(Virginia Beach, Virginia – November 2020) Real Estate Information Network Inc. (REIN), the Hampton Roads regional Multiple Listing Service, reports that residential sales in November remain strong despite the beginning of the holiday season. It is not uncommon for the real estate market to slow down a bit during the holidays, as homebuyers and sellers concentrate on spending time with family and friends. However, November showed no signs of slowing down.
The region’s residential pending sales rose 36.83% year-over-year, with 2,898 homes going under contract, up from 2,118 units last year. Residential settled sales also increased by 24.12% from November 2020 vs. 2019, with 2,830 homes going to closing.
Further evidence of a continued strong market is that November’s 2020’s residential median sales price rose 13.69% year-over-year. November’s 2020’s median sales price was $275,500 compared to 2019’s $242,325.
The only blip in an otherwise great real estate market is the decline in available inventory. Residential active listings were down 40.87% year-over-year for November 2020, with just 4,406 homes on the market as compared to 7,451 last year. This low inventory is despite the addition of 2,909 new properties being added to the MLS during the month of November, an increase of 5.47% year-over-year.
Similar to the trend with low inventory, the region’s months’ supply of inventory also dipped significantly, currently at 1.61 months, down from 3.04 months last year – a decrease of 47.04% year-over-year.

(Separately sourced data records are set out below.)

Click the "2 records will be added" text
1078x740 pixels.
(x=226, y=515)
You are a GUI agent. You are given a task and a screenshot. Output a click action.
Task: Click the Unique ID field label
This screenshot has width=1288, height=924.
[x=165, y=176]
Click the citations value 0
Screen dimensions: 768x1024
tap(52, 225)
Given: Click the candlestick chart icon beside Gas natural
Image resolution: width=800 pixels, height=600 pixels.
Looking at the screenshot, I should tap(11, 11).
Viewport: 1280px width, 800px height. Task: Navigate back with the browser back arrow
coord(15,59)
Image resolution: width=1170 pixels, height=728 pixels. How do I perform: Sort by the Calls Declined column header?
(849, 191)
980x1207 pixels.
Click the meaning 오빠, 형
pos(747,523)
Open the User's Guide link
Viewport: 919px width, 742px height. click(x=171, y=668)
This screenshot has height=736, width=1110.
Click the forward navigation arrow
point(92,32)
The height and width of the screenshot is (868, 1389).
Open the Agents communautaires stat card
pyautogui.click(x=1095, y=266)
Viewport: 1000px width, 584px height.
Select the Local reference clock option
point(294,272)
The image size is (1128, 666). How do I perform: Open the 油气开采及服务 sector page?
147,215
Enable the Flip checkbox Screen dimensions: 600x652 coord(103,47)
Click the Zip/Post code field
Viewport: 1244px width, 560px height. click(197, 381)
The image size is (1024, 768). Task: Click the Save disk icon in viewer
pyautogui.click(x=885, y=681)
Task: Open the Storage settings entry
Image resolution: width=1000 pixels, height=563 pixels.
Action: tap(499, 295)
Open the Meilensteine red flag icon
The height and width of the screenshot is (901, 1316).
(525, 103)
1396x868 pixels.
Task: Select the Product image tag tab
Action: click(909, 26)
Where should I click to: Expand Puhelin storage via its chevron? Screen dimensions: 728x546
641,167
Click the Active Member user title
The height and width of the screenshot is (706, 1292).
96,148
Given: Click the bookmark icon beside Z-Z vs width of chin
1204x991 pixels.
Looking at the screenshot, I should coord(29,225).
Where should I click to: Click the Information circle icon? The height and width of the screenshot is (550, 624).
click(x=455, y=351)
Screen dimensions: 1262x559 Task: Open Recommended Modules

“While statistically our inventory is down at its lowest point ever, the fact that almost 3,000 new listed properties were added to the MLS in November is a good sign of enthusiasm in the market, for those looking to transition into another home despite the difficulties faced under the pandemic,” says Barry Nachman, REIN’s President of the Board. “As long as interest rate policy doesn’t change in the foreseeable future, it is anticipated that the market will continue to be robust throughout the near term.”